%%

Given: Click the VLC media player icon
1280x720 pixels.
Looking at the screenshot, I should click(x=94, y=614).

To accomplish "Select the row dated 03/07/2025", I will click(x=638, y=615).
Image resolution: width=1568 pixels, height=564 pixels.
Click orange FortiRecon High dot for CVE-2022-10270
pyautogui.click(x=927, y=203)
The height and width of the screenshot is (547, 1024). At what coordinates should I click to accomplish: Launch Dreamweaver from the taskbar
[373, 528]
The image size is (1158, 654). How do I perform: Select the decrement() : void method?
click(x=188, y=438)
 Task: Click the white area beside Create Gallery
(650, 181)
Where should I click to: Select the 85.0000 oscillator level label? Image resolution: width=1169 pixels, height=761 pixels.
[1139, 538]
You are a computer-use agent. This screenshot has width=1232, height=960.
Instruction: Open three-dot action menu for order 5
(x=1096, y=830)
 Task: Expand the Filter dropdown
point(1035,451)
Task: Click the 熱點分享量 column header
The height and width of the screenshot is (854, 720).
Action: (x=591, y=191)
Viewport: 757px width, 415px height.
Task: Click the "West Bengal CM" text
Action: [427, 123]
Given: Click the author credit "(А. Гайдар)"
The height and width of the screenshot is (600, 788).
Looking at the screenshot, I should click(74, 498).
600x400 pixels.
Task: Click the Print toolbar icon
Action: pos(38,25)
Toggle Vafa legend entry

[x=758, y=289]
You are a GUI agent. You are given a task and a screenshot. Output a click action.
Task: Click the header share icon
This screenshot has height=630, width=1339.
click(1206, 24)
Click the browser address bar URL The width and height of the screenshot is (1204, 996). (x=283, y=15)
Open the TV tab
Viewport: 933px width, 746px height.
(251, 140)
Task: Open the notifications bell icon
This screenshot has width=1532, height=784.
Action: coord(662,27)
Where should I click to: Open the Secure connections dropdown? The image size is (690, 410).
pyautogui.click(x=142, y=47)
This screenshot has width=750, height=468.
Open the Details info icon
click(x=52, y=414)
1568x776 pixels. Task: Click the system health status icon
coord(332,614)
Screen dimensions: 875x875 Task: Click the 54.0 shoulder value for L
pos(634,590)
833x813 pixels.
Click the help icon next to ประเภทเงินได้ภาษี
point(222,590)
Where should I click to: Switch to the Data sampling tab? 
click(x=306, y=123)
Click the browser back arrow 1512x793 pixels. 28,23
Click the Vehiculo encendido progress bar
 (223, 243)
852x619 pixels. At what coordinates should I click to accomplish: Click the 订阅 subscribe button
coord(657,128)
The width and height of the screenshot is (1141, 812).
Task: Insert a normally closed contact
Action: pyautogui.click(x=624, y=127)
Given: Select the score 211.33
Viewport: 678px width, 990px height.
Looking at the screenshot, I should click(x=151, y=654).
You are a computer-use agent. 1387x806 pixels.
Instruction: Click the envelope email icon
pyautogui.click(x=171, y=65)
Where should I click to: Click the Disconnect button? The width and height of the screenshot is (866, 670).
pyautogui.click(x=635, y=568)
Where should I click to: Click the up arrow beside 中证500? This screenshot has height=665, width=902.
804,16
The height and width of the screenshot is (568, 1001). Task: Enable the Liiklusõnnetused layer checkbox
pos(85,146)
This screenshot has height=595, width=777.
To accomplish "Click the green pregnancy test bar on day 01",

%%

From the opening line of the data above, please print each line as written up to and including the line that contains "Image resolution: width=1568", and nothing more.

Given: Click the VLC media player icon
1280x720 pixels.
Looking at the screenshot, I should click(x=94, y=614).

To accomplish "Select the row dated 03/07/2025", I will click(x=638, y=615).
Image resolution: width=1568 pixels, height=564 pixels.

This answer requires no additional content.